Bec Hammond first realised something was amiss with her eldest son, Teale, three years ago after he had a fall at school.
- Teale Hammond is battling bone cancer for a second time
- He was first diagnosed with Ewing’s sarcoma when he was 10
- His central Victorian family has spent much of the past three years at the Royal Children’s Hospital
“He complained of a sore leg … I had a look and it looked bruised and I said ‘you’ll be OK’,” she said.
But she took Teale, who was 10 at the time, to a doctor when it hadn’t healed a week later.
He was diagnosed with a rare bone cancer the next day.
A biopsy confirmed Teale had Ewing’s sarcoma in his right fibula.
Teale, from the small rural town of Leichardt, near Bendigo, had months of chemotherapy, radiation and several surgeries to remove a tumour in his lower right leg.
He learned to walk and run again, alongside his three siblings.
Then, in November last year, the cancer returned.
It was metastatic, above Teale’s right ankle, with an additional cluster of cancerous cells in his right lung.
Teale had his right leg amputated, below the knee, on February 2.
“It’s healed up quite well,” the now 13-year-old said.

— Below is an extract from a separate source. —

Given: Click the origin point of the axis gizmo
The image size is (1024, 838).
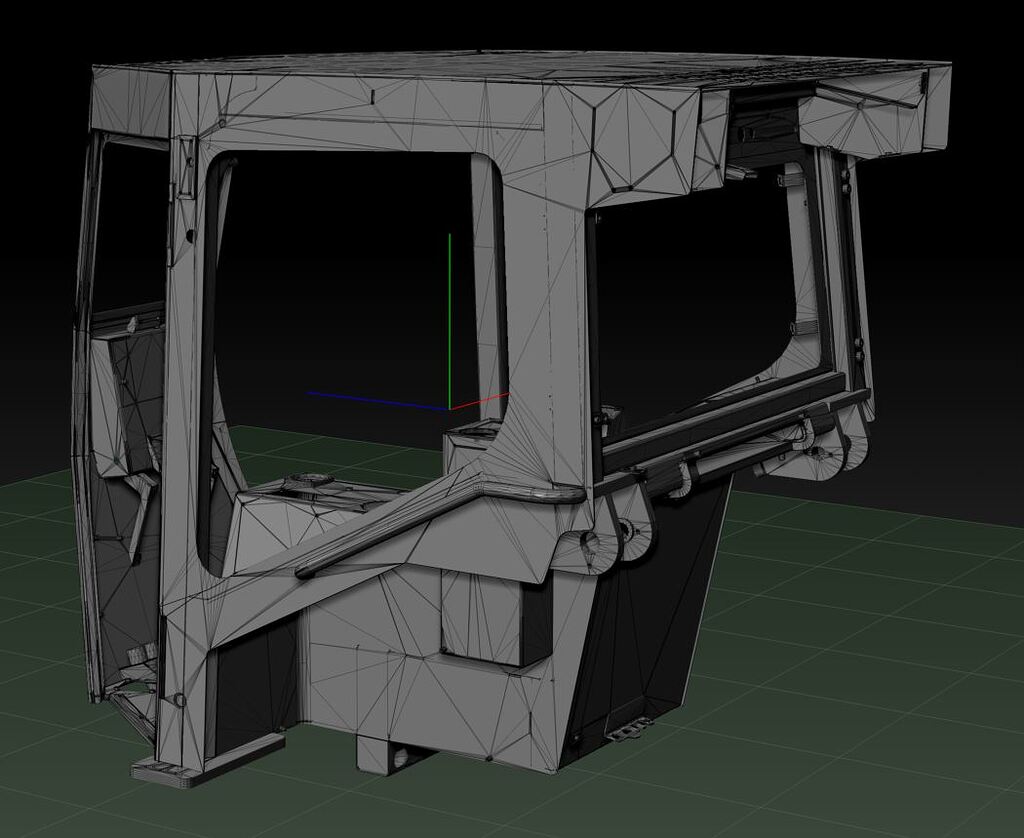Looking at the screenshot, I should 449,408.
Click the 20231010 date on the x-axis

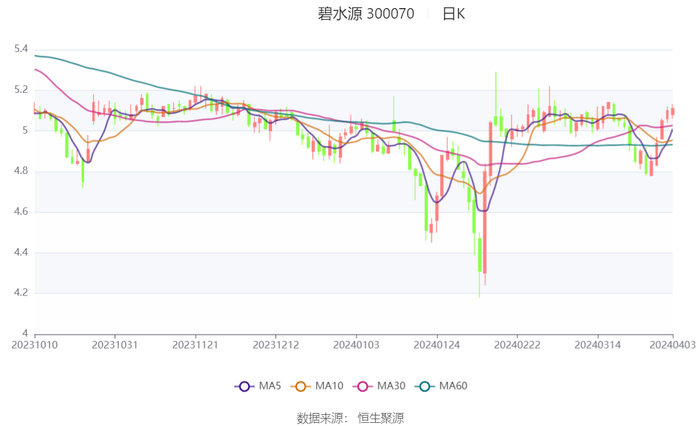(35, 345)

“Eventually I’ll get a prosthetic leg and then be up and running again.”
Ready for challenges
Teale has spent much of the past three years at the Royal Children’s Hospital, a two-hour drive from home, and he still has a fight ahead.

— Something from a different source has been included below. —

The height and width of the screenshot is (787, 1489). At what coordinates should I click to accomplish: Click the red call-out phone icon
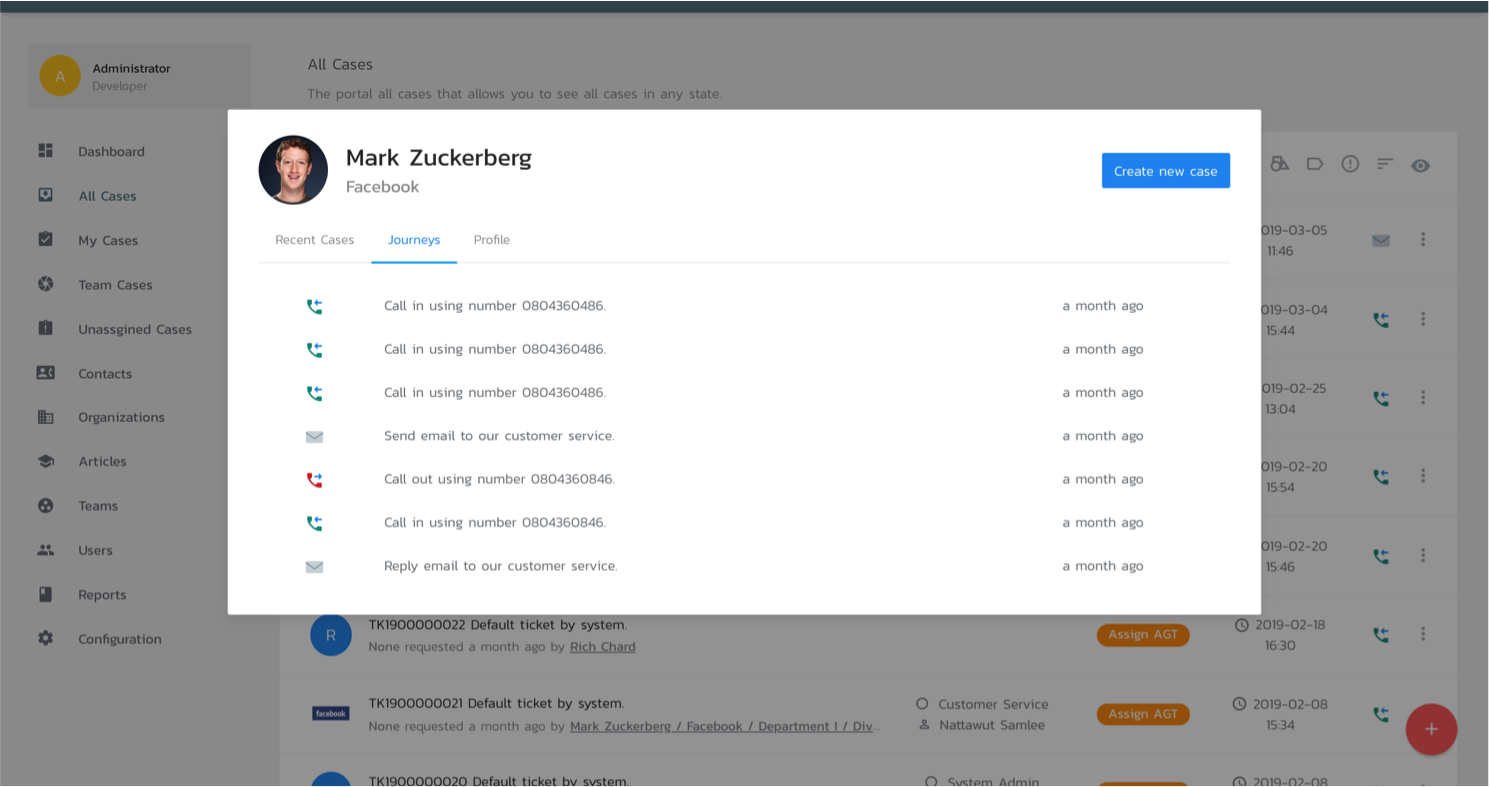pos(314,480)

He has two more rounds of chemotherapy planned, having already had four rounds since November.
But the round of treatment Teale is excited about is a “really, really big one — the hardest chemo that they’ve got.”
“It’s gonna be the big wipeout — it’s gonna, hopefully, remove it for good,” he said.
Ms Hammond said Teale could be in hospital for up to six weeks after the treatment.
He has had stem cells harvested in preparation for the high dose chemotherapy, which will be returned to his body after the treatment to help with his recovery.
Teale and his family said they could not be more grateful for the help of the Royal Children’s Hospital.
“They saved him the first time around,” Ms Hammond said.
“They’ve just been amazing — I don’t know what we’d do without them.”
The Good Friday Appeal has raised more than $421 million for the Royal Children’s Hospital over 92 years.
Last year’s appeal raised a record-breaking sum of $22,328,154.
On top of Teale’s health challenges, the Hammond family is also fundraising via a Go Fund Me page to cover costs associated with their new van, after their car was written off in a crash several weeks ago.
Insurance and donations helped them buy the new vehicle, but Ms Hammond said it needed to be modified for Teale’s wheelchair.
“It’s a lot bigger than I thought — even my bigger electric wheelchair can fit in there,” Teale said.